I'll be a little south of ya, flying to Jamaica tomorrow morning for a week

Sent from my SM-G950U using Tapatalk


----------



## Deadeyedeek

jcrevard said:


> I'll be a little south of ya, flying to Jamaica tomorrow morning for a week
> 
> Sent from my SM-G950U using Tapatalk


You and I will be ready for the Bay when we get back..have a great time in the brotherland!!


----------



## My Demeyes

Just got up here in Bay City, looking for some Intel on where to start 

Sent from my SM-G960U using Tapatalk


----------



## Deadeyedeek

My Demeyes said:


> Just got up here in Bay City, looking for some Intel on where to start
> 
> Sent from my SM-G960U using Tapatalk


Sounds like the Eat side is your best bet..all depends on the cracks from yesterday..let us know how you do Thanks DD


----------



## My Demeyes

Deadeyedeek said:


> Sounds like the Eat side is your best bet..all depends on the cracks from yesterday..let us know how you do Thanks DD


Fished out of linwood Saturday, tough bite for us, moved around quite a bit, 3 fish all day. 2 over 24", and a smaller jack. Sunday we fished the east side, went out 5 miles, and limited by 11am, 22 fish by noon. 20 fow, blue/chrome Do Jiggers ruled the day. Blue/glow Do Jigger before sun rise.

Sent from my SM-G960U using Tapatalk


----------



## My Demeyes

My 8 fish limit from yesterday









Sent from my SM-G960U using Tapatalk


----------



## Philfish360

Where is a good place to go out. I thinking of coming up there for the rest of the season last time I was up there we went out at river access probally with rain there no good to get out


----------



## My Demeyes

Philfish360 said:


> Where is a good place to go out. I thinking of coming up there for the rest of the season last time I was up there we went out at river access probally with rain there no good to get out


We went out of the Finn Rd. Ramp, east of the river. It's a straight shot out to big schools of fish.
















Sent from my SM-G960U using Tapatalk


----------



## jcrevard

My Demeyes said:


> We went out of the Finn Rd. Ramp, east of the river. It's a straight shot out to big schools of fish.
> 
> 
> 
> 
> 
> 
> 
> 
> 
> 
> 
> 
> 
> 
> 
> 
> Sent from my SM-G960U using Tapatalk


The top mark is a pretty good general area to fish from October till the ice leaves

Sent from my SM-G950U using Tapatalk


----------



## Jumbo

My Demeyes said:


> We went out of the Finn Rd. Ramp, east of the river. It's a straight shot out to big schools of fish.
> 
> 
> 
> 
> 
> 
> 
> 
> 
> 
> 
> 
> 
> 
> 
> 
> Sent from my SM-G960U using Tapatalk


What phone app are you using please?


----------



## My Demeyes

Navionics 

Sent from my SM-G960U using Tapatalk


----------



## Philfish360

Thanks for info maybe I see you up there as long as weather provides


----------



## Deadeyedeek

Philfish360 said:


> Thanks for info maybe I see you up there as long as weather provides


Anybody going up week of 25th, if ice is good?


----------



## Philfish360

I gonna try to go monday say to friday


----------



## 34181

I'm looking at going out of Pinconning Monday-thursday this coming week.


----------



## 1more

Any ice conditions updates. We plan on heading up this Wednesday thru Sunday. Thanks!


----------



## jcrevard

1more said:


> Any ice conditions updates. We plan on heading up this Wednesday thru Sunday. Thanks!

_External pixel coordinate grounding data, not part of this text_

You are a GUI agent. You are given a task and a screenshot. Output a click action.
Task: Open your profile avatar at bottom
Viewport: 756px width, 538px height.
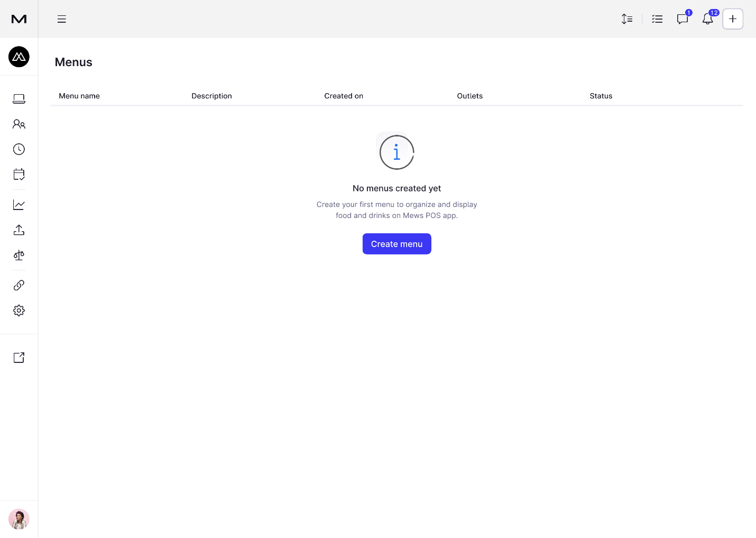click(19, 519)
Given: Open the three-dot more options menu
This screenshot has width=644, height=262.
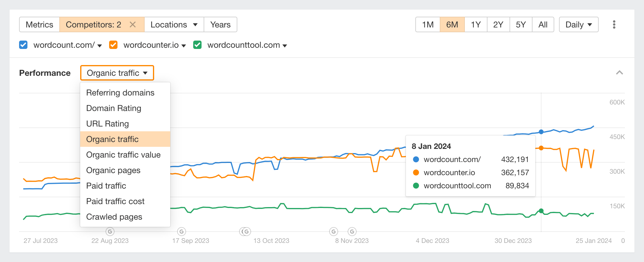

If you're on Facebook, ice pilling up the east side
https://m.facebook.com/groups/1700610806849076?view=permalink&id=2270927263150758
West side opening up
I wouldn't make any plans until this wind quits
















Sent from my SM-G950U using Tapatalk


----------



## Straley

Eriegold your honest opinion the ice in bay it’s done isn’t wanted to come up fri and fish shallow for perch possibly out Linwood or state park


----------



## WalleyeWiz

Ice is done according to a few friends that live on the Bay . Cracks opening in many many places so far already today .Glad our trip was last Tuesday and Wednesday .

Dwayne


----------



## jcrevard

Pics of thomas rd on the east side, it's moving pretty good
We will know more tomorrow or Tuesday once the winds calm down, hopefully it's sunny enough to get a satellite pic












































Sent from my SM-G950U using Tapatalk


----------



## 34181

a friend of mine on the west side that lives near Pinconning on the bay said ice has moved open water over 300 yards offshore. 12-16 hours more of this, not good.


----------



## Deadeyedeek

PDNaz said:


> a friend of mine on the west side that lives near Pinconning on the bay said ice has moved open water over 300 yards offshore. 12-16 hours more of this, not good.


Yep..think the fat lady has finally sung..all the pics on MS dont look good!!


----------